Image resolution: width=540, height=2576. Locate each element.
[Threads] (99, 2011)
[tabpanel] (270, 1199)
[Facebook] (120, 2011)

========================================

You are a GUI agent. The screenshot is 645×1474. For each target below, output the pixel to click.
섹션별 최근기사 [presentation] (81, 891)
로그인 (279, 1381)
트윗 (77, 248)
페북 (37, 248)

========================================

Exercise goal
Find all lines in the records that contain the string "each", and copy those lines. Case counts.

Reply to the task
Image resolution: width=540, height=2576. Locate each element.
You are a GUI agent. The screenshot is 645×1474. For each target below, output the pixel to click.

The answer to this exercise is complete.